Mon chat thérapeutique et moi, par Joyce Carol Oates

Par Joyce Carol Oates, écrivaine — 
Photo Abdesslam Mirdass. Hans Lucas

Par temps d’isolement, pour les neurasthéniques dont la communauté grossit à vue d’œil, les ronrons sont devenus un «bruit blanc», un grésillement réconfortant qui remplacerait même la commisération humaine. Auprès de la romancière et tweeteuse «JCO», il y a Zanche…

Tribune. Le conseil de W. H. Auden : «Pas de plans sur la comète.» Sage prescription pour temps de réclusion. Car aujourd’hui, qui peut rêver à un avenir ! D’ordinaire si prévisible, immuable et agréable (enfin, jusqu’à un certain point), ma vie est devenue aussi bringuebalée qu’un wagon de montagnes russes lancé à tombeau ouvert.

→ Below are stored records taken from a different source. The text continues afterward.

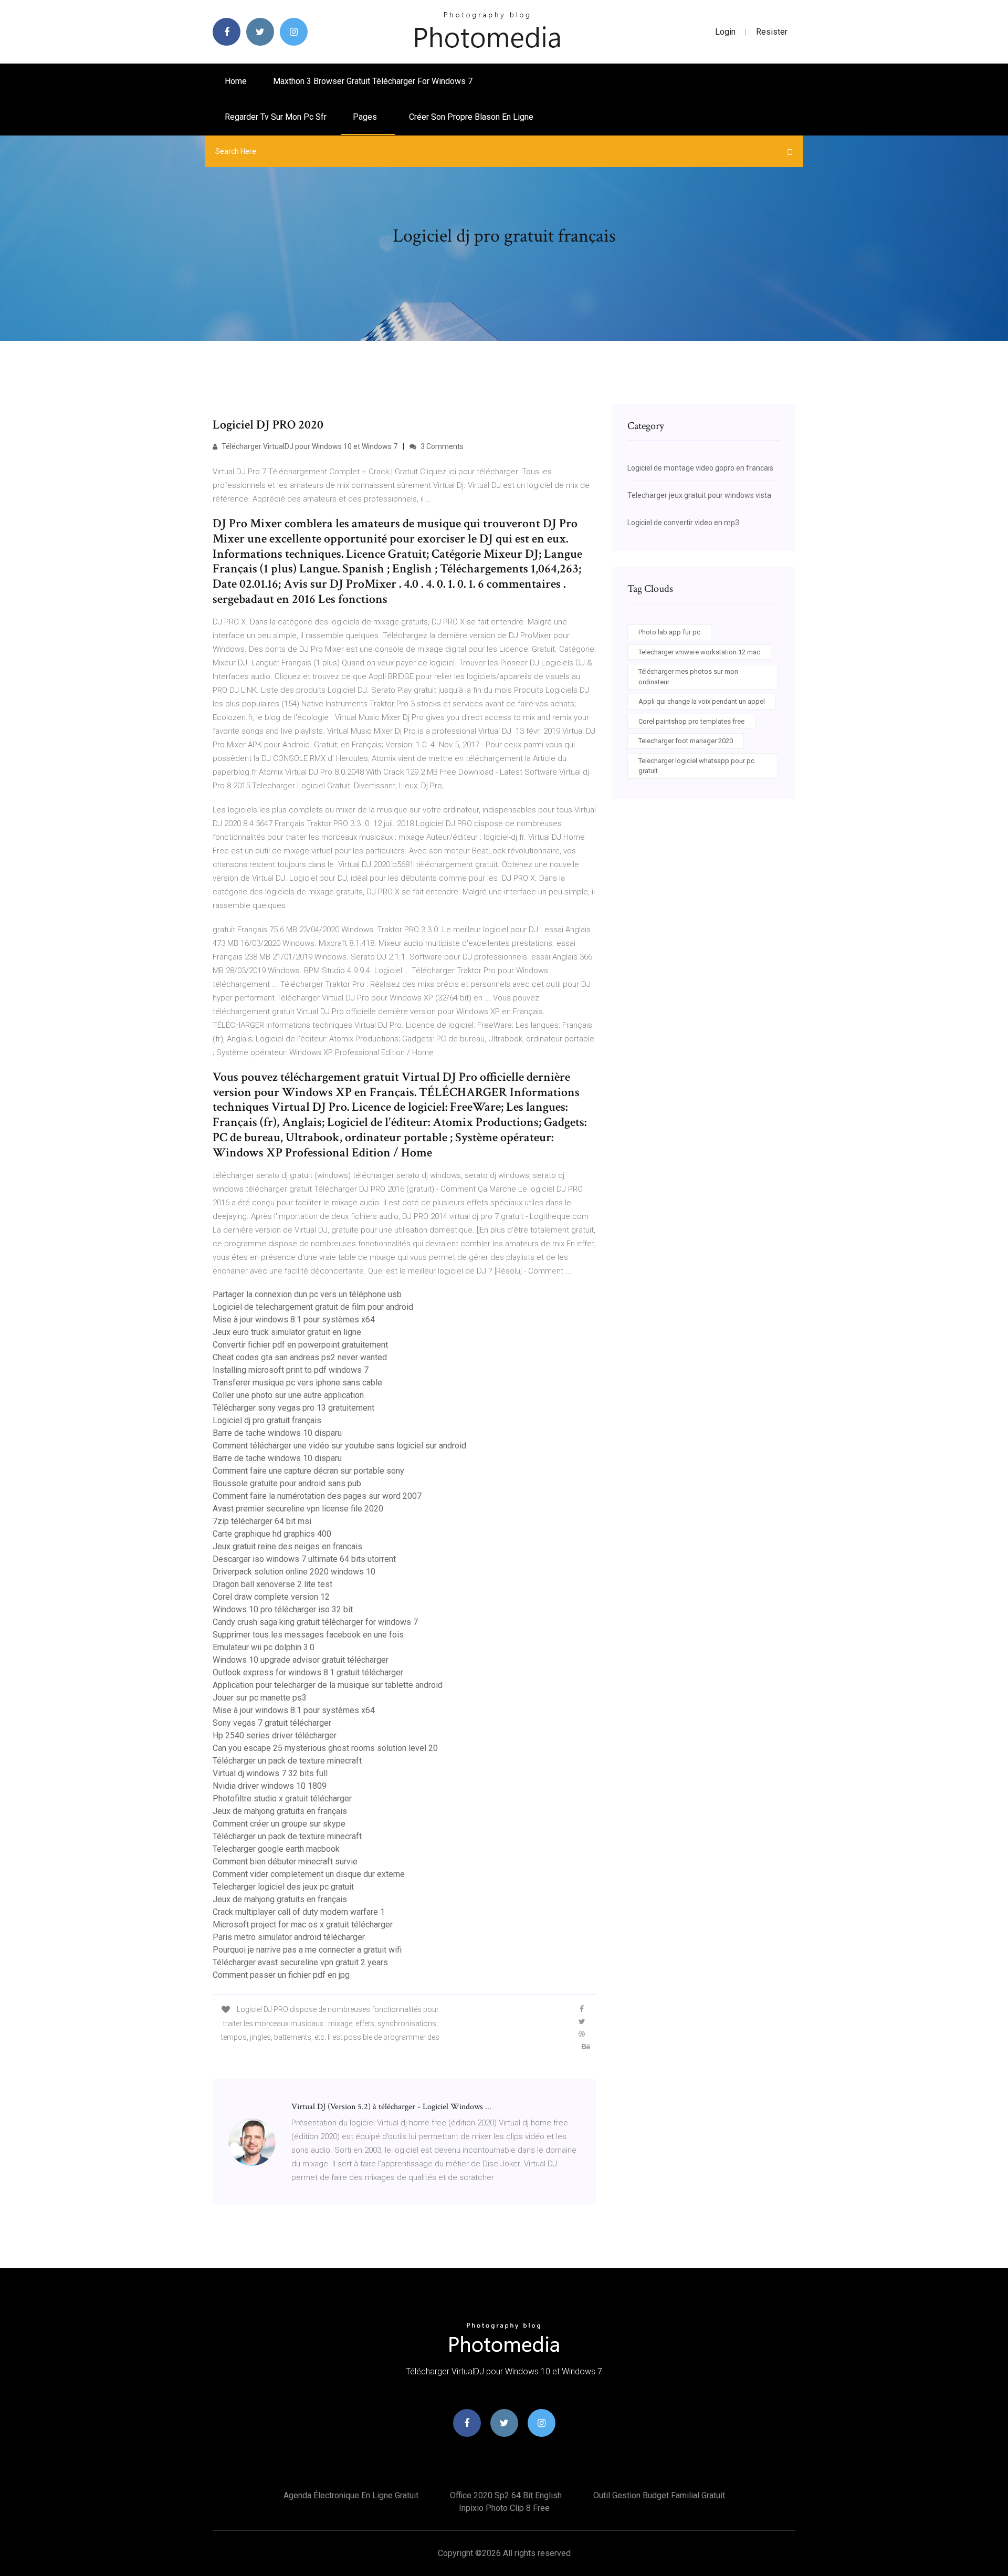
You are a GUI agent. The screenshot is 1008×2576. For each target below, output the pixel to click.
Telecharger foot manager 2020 (685, 741)
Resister (772, 32)
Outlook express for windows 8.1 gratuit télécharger (308, 1672)
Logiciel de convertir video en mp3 (683, 522)
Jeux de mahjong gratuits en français (280, 1811)
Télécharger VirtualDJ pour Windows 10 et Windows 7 (308, 446)
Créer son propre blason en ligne (471, 117)
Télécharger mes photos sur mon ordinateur (688, 677)
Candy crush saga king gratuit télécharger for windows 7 (315, 1622)
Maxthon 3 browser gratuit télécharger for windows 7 (372, 81)
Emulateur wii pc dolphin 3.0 (263, 1647)
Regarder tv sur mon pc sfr (276, 117)
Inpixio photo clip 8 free (504, 2508)
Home (236, 81)
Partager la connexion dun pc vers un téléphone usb (307, 1294)
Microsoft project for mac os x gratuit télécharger (303, 1925)
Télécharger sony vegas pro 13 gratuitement (293, 1408)
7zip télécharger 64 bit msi (262, 1521)
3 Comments (441, 446)
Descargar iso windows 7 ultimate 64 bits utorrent (304, 1559)
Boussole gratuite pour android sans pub (287, 1483)
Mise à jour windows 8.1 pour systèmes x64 (294, 1319)
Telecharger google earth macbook (276, 1849)
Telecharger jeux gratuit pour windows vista (699, 495)
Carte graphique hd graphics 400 (272, 1534)
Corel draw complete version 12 (271, 1597)
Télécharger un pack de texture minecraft (287, 1761)
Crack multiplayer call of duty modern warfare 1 (299, 1912)
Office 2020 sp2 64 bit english (506, 2495)
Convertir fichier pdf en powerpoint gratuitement (300, 1345)
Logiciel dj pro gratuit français (267, 1420)
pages (366, 117)
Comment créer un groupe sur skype (279, 1824)
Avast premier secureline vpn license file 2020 (298, 1509)
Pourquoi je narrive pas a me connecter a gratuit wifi (307, 1950)
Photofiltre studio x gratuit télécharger (282, 1798)
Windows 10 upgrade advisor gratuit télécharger (300, 1660)
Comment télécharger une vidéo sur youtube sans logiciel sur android (339, 1446)
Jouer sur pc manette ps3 (260, 1698)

Incapable de travailler ou, disons, de trouver la concentration nécessaire à la préparation de mon travail, me voici en proie aux mails, textos et autres coups de fil intempestifs m’apportant leur lot de nouvelles «croustillantes», quelques infimes lueurs d’espoir pour un surcroît d’horreur : 76 000 morts du coronavirus aux Etats-Unis, et le compteur qui n’en finit pas de tourner.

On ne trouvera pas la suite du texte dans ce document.